- [SOURCE RECORDS]:
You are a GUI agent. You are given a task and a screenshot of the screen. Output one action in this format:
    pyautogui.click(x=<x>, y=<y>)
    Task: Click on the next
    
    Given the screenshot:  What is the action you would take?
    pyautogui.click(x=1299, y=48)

- [EXERCISE PROMPT]: Rewrite the lines above, swapping "GUI agent" for "desktop assistant" and leaving everything else as it stands.

- [COMPLETE RESPONSE]:
You are a desktop assistant. You are given a task and a screenshot of the screen. Output one action in this format:
    pyautogui.click(x=<x>, y=<y>)
    Task: Click on the next
    
    Given the screenshot:  What is the action you would take?
    pyautogui.click(x=1299, y=48)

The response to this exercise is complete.